Tuesday, October 18, 2022

Here Come The Buybacks

And not just in equities, although as The Market Ear noted on Sunday, those are going to be huge:

Buy back blackout soon gone

The black out ends soon and the buyback during the last two months of the year is big. We should be expecting some $5bn per day VWAP buy orders from corporates, and November is the "aggressive" month. According to Goldman's buyback desk the estimate for Q4 is around $270bn of repurchases....

Large x Large and the practice ought to be illegal. It was, until 1982.

As things currently stand, under SEC rule 10b-18 stock buybacks are just a straight-up tax dodge with the added attraction of boosting shares-based management compensation. If interested see "The Real Reason Stock Buybacks Are a Problem"*

No, the new buyback game is:

Momentum Builds for Creating a Treasury Bond Buyback Program

From Bloomberg via Yahoo Finance, October 17:

The long-simmering idea that the US government should stand ready to buy back Treasury securities from investors to improve market functioning is moving closer to reality.

While the Treasury Department has carried out buybacks in the past -- most recently between 2000 and 2002 -- and while its industry advisers since then have urged it to consider establishing a program, steps taken in that direction last week were more than experts anticipated.

Liquidity metrics for the US government debt market are approaching crisis levels after a year of steep losses for bonds caused by rising inflation and Federal Reserve interest-rate increases, and with the central bank simultaneously cutting some of its holdings, the situation may worsen. Treasury Secretary Janet Yellen expressed concern about it last week.

“When we warned last week that Treasury buybacks might begin to enter the debt management conversation, we didn’t expect them to jump so abruptly into the limelight,” Wrightson ICAP economist Lou Crandall wrote in a note to clients. “September’s liquidity strains may have sharpened the Treasury’s interest in buybacks, but this is not just a knee-jerk response to recent market developments.”

The specific step taken by the Treasury was in its quarterly survey of primary dealers, released Friday in connection with the financing plan to be announced Nov. 2. The 25 dealers were asked for a detailed assessment of the merits and limitations of a buyback program for government securities. When the last financing plan was released in August, the department’s industry advisers on the Treasury Borrowing Advisory Committee recommended further analysis of the issue.

* [CHALLENGES]
a – In the post on buybacks, reproduce word for word the passage that begins at the words "And not just" and stops after "around $270bn of repurchases....".
b – Which years, written as four-digit numbers, appear in the post on buybacks?
The data that comes next isn't needed.

* [SOURCE MATERIAL]
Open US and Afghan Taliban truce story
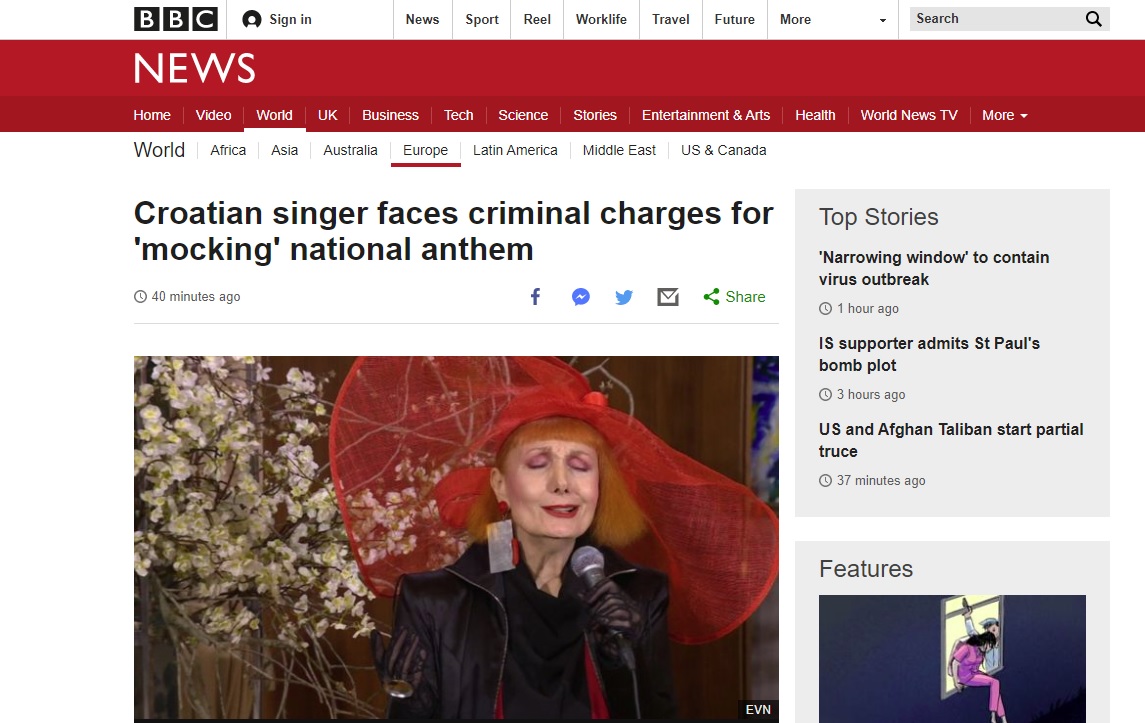The width and height of the screenshot is (1145, 723). coord(950,440)
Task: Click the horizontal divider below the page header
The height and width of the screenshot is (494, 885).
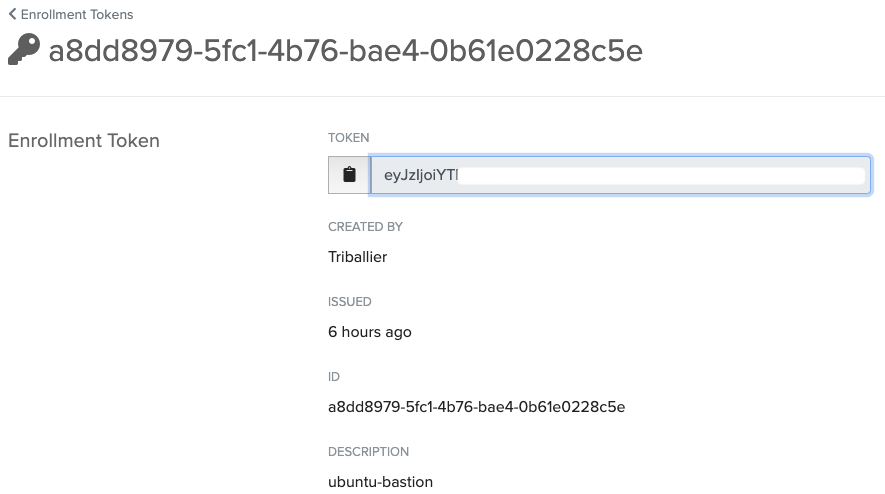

* [RESULTS]
a –
And not just in equities, although as The Market Ear noted on Sunday, those are going to be huge:

Buy back blackout soon gone

The black out ends soon and the buyback during the last two months of the year is big. We should be expecting some $5bn per day VWAP buy orders from corporates, and November is the "aggressive" month. According to Goldman's buyback desk the estimate for Q4 is around $270bn of repurchases....

b – 2022, 1982, 2000, 2002